Percentiles (From Quartiles to 100-Equal Slices)
- Scope and definition:
- A percentile divides the data into 100 equal pieces when the data are quantitative.
- The p-th percentile is the value x such that a fraction p/100 of the data is less than x.
- Formal numeric definition (for a dataset of size n):
- If you count the number of data values less than x, divide by n, and multiply by 100, you obtain the percentile of x:
- \text{Percentile of } x = \left(\frac{#{X < x}}{n}\right) \times 100
- In practice, you either round to a whole number percentile or identify the closest data position in a sorted list.
- Worked examples from the lecture:
- Dataset of ages (n = 30), sorted in increasing order. To find the 70th percentile for age value 56:
- Count how many values are less than 56; in the sorted list, that count is 21.
- Percentile is \frac{21}{30} \times 100 = 70\%
- Another task: find the age corresponding to the 20th percentile and the percentile corresponding to the age 61:
- For the 61 value, count how many values are strictly less than 61; suppose it’s 26.
- Percentile for 61 is \frac{26}{30} \times 100 = 86.7\% \approx 87\text{th percentile}
- To find the 20th percentile value, compute 20% of n: 0.20 \times 30 = 6, so the 6th value in the sorted list corresponds to the 20th percentile.
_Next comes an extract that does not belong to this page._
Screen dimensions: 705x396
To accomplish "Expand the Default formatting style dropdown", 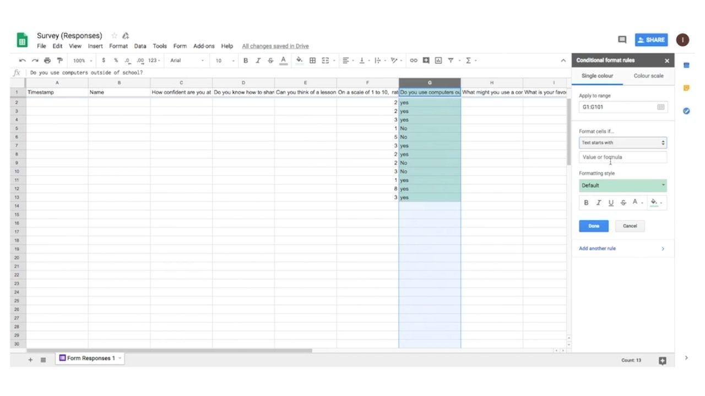I will coord(622,185).
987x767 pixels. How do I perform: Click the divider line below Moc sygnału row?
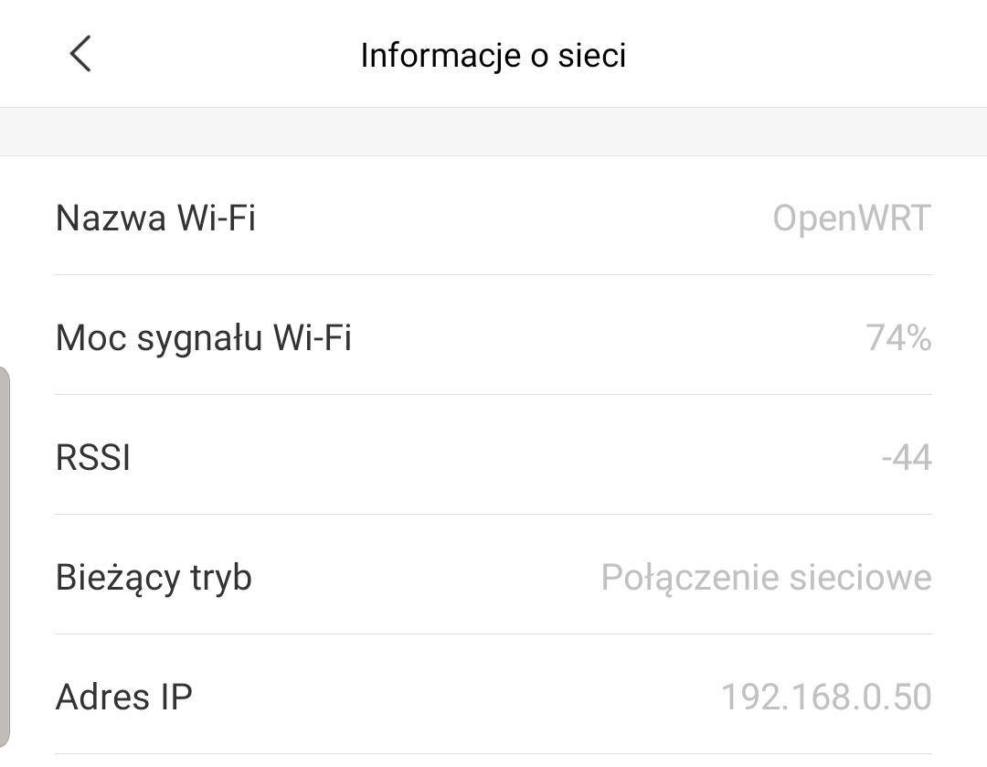click(x=494, y=394)
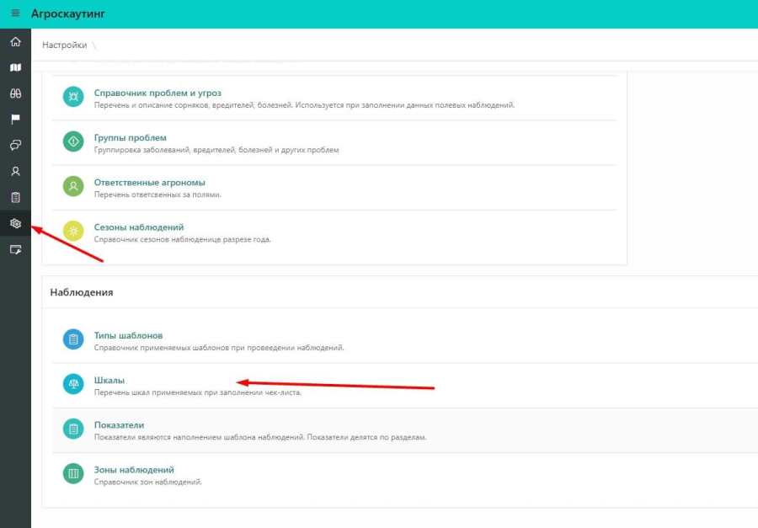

- Reversibility: Given a percentile, you can identify the data value that corresponds to that percentile by locating the appropriate position in the sorted data (e.g., the 6th value for the 20th percentile in a 30-item list).
- Practical notes:
- Percentiles only apply to quantitative data and rely on having the full dataset (or a precise sorted order) to map percentile to data value.
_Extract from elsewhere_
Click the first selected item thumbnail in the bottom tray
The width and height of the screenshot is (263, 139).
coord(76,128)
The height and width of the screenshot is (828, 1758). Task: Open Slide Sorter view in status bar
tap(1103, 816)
- In some contexts, you may approximate by using quartile positions or box-plot-based inferences when full data aren’t available.
Z-Scores (Standardized Position)
- Definition and purpose:
- A z-score measures how many standard deviations a data value x is from the mean, and in which direction.
- Formula:
- z = \frac{x - \mu}{\sigma}
- where \mu is the mean and \sigma is the standard deviation (population parameters) or the sample equivalents when using sample data.
- Interpretation:
- Positive z-score: the value is above the mean.
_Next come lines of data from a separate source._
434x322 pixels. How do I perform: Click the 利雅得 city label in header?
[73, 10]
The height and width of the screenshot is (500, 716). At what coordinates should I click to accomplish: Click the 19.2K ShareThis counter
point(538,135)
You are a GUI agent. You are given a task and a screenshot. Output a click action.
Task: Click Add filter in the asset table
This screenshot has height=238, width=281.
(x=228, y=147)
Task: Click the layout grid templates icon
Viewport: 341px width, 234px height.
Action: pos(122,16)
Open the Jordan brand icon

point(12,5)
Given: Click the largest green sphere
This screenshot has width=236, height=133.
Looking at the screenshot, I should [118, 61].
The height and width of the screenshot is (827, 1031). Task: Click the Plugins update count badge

- Negative z-score: the value is below the mean.
- Magnitude indicates distance from the mean in units of standard deviation (how many sigmas away).
- Quick examples from the lecture:
- Example 1: mean = 50, SD = 2, target x = 58
- z = \frac{58 - 50}{2} = 4
- Interpretation: 58 is four standard deviations above the mean.
- Example 2: dataset with mean 60, SD 10, target x = 55
- z = \frac{55 - 60}{10} = -0.5
- Interpretation: 55 is half a standard deviation below the mean.
- Practical note from the discussion:
- Z-scores enable comparison of a value across different datasets, even if the scales of the data differ, because they standardize by center and spread.
- Short exercise (two datasets with same value 85 in each):
- Compute two z-scores: one per dataset, using that dataset’s mean and SD.
- Example outcomes discussed: z1 ≈ 0.5 (about half a SD above the mean) and z2 ≈ 1.56 (about 1.56 SD above the mean).
- Takeaway: the same numeric value can occupy very different positions in different datasets when viewed through z-scores.
- Extended interpretation:
- Z-scores enable cross-dataset comparison of positions, and form the basis for concepts like the standard normal distribution and percentile mappings (not covered in depth here but introduced as future work).